Mentoring adalah kepanjangan dari mental kotor disaring. Sebenarnya istilah itu hanya plesetan belaka. Arti sesungguhnya dari mentoring ialah menyaring atau mengintropeksi kembali ibdah-ibadah kita selama seminggu. Ya, mentoring diadakan seminggu sekali. Orang yang memberikan mentoring disebut sedangkan binaannya disebut mentee. Mentoring biasanya diawali oleh pembukaan dan pembacaan Al-Qur’an dilanjutkan materi yang deberikan oleh mentor. Dalam satu kelompiok mentoring SMP/SMA biasanya terdiri antara 5-10 orang mentee. Karena hari ini adalah hari pertama mentoring, jadi Kak Tyara hanya mengisinya dengan penjelasan tentang mentoring. Begitu selesai dengan penjelasan, Kak Tyara melanjutkannya dengan bermain tebak-tebakkan. Kami sesekali tertawa mendengar tebaknnya yang konyol. Tak terasa satu setengah jam sudah kami bersama. Tepat pukul 15.00 kami pun menutup mentoring hari itu untuk kemudian shalat Ashar berjamaah lalu pulang. Mulai hari itu Kak Tyara pun resmi menjadi mentor kami. ”Oke, mulai hari ini kakak resmi menajdi emntoe kalian dan kalian resmi menjadi mentee kakak.

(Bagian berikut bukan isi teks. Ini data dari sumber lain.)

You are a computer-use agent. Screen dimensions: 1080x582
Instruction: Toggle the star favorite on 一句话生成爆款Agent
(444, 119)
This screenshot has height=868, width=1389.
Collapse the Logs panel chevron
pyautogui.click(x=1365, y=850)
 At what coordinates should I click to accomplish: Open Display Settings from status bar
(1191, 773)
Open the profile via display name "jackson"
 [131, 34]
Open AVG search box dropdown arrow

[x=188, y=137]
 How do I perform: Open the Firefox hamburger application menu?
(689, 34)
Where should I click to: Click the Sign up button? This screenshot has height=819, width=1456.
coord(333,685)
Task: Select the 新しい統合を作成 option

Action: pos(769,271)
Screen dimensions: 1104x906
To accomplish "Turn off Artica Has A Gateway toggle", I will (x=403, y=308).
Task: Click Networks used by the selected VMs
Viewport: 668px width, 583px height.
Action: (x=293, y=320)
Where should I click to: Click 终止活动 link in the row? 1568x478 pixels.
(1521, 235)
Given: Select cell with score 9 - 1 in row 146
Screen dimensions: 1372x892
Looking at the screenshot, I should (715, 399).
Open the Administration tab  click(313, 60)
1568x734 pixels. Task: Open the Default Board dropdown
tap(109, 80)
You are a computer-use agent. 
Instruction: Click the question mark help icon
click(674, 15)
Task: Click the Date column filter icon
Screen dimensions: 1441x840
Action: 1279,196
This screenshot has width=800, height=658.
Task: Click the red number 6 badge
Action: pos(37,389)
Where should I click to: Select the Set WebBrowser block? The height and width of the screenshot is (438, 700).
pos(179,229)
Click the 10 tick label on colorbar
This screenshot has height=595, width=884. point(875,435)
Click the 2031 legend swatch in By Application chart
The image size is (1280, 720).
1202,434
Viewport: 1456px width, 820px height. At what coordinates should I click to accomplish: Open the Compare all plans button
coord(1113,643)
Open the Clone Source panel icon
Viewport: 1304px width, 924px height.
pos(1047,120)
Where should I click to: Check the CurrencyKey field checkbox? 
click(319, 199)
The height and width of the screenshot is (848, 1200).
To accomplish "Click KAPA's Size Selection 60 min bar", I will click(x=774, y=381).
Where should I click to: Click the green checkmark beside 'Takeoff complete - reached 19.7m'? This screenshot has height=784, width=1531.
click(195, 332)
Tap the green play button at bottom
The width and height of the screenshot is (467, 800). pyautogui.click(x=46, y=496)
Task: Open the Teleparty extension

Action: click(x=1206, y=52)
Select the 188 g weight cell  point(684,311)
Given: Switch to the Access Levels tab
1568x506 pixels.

Jadi kalau kalan ada masalah apapun, jangan sungkan-sungkan untuk menceritakannya apda kakak ya, karena mulai hari ini kalian adalah amanah kakak. oke, Adik-adikku sayang?” ”Oke, Kak!” jawab kami serempak. Di mentoring kedua kami diminta memililih ketua mentoring, sekretaris dan bendahara. ”Jadi, siapa yang mau mengajukan diri?” tanya Kak tyara, menatap kami bergantian. ”Yah, Kak, kalau kaya gini mah nggak bakal ada yang mau mengajukan diri. Gimana kalau kita voting?” usul Dzia, kembaranku. ”Betul juga. Oke deh, kita voting. Kalian ambil kertas trus di kertas itu kalan tulis satu nama untuk setiap amanah beserta alasannya. Ada ketua, skeretaris dan bendahara.” Setelah dilakukan voting, didapatlah Vasa sebagai ketua mentoring, Khisa sebagai sekretaris dan Marwah sebagai bendahara. Ketua bertugas memberitahu ada tidaknya mentoring setiap minggu, sekretaris bertugas membawa buku mutaba’ah dan bendahara bertugas mengumpulakn uang kas setiap minggunya. Buku mutaba’ah adalah buku berisi absen dan amalan mingguan kita para mentee. Untuk uang kas nantinya bisa digunakan untuk rihlah mentoring ataupun sekedar membeli cemilan saat mentoring berlangung.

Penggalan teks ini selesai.